Brooke crossed the sundeck that had yet to have a railing added, and bopped down the stairs at the opposite end. The sun was warm on her face as she crossed the yard to where her car was parked at the curb. The tall, broken grass packed into the dry dirt where Truman McCarthy and his construction crew drove their heavy equipment and supply trucks up to the house reminded her to start pricing carports. When winter hit, it’d be a bear to have to trek through the snow or shovel a path out to the street. And the historical value of the church’s turn-of-the-century exterior wouldn’t allow her to attach a modern garage.
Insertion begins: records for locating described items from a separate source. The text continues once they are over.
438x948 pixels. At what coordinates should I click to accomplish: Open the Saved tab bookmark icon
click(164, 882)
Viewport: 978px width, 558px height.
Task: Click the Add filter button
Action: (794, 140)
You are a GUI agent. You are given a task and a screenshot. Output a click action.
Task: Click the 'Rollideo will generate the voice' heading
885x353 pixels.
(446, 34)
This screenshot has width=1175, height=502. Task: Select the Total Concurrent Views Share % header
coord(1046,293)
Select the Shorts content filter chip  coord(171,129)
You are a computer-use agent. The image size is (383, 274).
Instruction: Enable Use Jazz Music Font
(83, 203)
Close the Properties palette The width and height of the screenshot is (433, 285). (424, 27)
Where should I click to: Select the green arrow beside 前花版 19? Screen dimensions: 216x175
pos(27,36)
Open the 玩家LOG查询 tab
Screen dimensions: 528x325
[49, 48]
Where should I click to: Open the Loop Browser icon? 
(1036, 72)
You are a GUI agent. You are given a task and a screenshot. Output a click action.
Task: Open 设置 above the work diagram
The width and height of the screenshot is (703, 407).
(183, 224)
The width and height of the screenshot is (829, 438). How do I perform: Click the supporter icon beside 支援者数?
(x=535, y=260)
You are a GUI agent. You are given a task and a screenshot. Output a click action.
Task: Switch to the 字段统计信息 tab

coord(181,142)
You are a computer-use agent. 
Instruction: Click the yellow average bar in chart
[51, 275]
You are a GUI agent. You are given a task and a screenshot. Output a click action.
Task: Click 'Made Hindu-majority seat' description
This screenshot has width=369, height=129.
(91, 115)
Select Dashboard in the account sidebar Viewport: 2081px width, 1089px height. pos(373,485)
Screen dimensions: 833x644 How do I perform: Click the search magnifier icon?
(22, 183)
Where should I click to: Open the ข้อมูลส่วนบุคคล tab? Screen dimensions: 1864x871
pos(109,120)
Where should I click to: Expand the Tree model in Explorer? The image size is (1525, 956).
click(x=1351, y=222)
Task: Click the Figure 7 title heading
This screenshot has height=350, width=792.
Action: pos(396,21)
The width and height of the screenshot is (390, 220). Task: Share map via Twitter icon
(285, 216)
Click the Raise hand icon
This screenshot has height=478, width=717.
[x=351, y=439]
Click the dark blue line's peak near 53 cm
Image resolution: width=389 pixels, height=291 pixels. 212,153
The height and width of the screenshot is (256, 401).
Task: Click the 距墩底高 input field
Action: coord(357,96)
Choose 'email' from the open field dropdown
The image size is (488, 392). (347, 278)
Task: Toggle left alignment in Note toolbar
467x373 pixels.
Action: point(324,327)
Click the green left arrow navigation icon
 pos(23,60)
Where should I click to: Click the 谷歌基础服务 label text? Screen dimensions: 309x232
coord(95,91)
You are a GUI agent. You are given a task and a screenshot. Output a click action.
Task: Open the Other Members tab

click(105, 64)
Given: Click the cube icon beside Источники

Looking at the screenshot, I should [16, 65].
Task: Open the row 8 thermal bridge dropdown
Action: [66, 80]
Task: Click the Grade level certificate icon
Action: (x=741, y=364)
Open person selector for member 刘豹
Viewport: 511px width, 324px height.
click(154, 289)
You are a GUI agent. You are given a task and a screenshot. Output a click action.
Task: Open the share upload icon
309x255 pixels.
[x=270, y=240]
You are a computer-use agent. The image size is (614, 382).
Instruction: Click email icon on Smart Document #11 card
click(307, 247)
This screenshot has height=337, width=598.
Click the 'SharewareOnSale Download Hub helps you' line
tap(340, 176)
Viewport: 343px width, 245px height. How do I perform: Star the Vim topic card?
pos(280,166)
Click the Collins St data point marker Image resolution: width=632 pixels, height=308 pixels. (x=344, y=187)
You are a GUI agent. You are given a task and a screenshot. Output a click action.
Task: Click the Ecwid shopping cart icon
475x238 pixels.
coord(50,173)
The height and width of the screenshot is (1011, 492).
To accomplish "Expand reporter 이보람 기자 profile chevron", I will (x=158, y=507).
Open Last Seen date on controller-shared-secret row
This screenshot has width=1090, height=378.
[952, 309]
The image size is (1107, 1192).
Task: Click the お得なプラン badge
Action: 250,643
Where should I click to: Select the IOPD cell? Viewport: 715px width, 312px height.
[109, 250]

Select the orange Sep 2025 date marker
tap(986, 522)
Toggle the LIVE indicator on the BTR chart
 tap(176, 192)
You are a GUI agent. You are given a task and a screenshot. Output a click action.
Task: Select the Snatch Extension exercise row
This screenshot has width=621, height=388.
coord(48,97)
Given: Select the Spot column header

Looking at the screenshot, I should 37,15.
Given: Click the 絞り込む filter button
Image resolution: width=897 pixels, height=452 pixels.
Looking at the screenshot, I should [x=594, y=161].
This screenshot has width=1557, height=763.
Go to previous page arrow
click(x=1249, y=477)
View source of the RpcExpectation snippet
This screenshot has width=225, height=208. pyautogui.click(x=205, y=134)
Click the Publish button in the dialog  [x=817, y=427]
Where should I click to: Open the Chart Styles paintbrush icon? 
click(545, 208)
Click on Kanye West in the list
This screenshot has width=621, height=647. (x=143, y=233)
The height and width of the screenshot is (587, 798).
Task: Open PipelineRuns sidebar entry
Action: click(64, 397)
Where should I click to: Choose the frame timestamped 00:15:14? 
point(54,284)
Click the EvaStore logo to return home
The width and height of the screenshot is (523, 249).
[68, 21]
But the remodeling notes were only a minor diversion from the real concern at hand as Brooke dug her keys from her purse. She’d made a promise to her aunt. Now she had to keep it. Talk to a man. Pick one up, if Louise had her way. It could happen. Right. Brooke nearly snorted, squelching her ironic laughter.
Think positive. Be positive. The new and slowly improving Brooke could do this. She just needed to break the task down into smaller, less-daunting goals, and not psych herself out over the bigger challenge of transforming into the social butterfly Aunt Lou believed she could be.
Three men. She could do that. “Hi” qualified as speaking to a man, didn’t it? “I’m Major Taylor’s new administrative assistant” could be an entire conversation at a busy office.
Sure, she’d love to have a man notice her for something more than her computer skills, to have him think she was something special. But she’d pick smaller battles, savor lesser victories, instead of setting herself up for failure. She wasn’t going to let Louise’s fairy-godmother fantasies make or break her day. Or her life.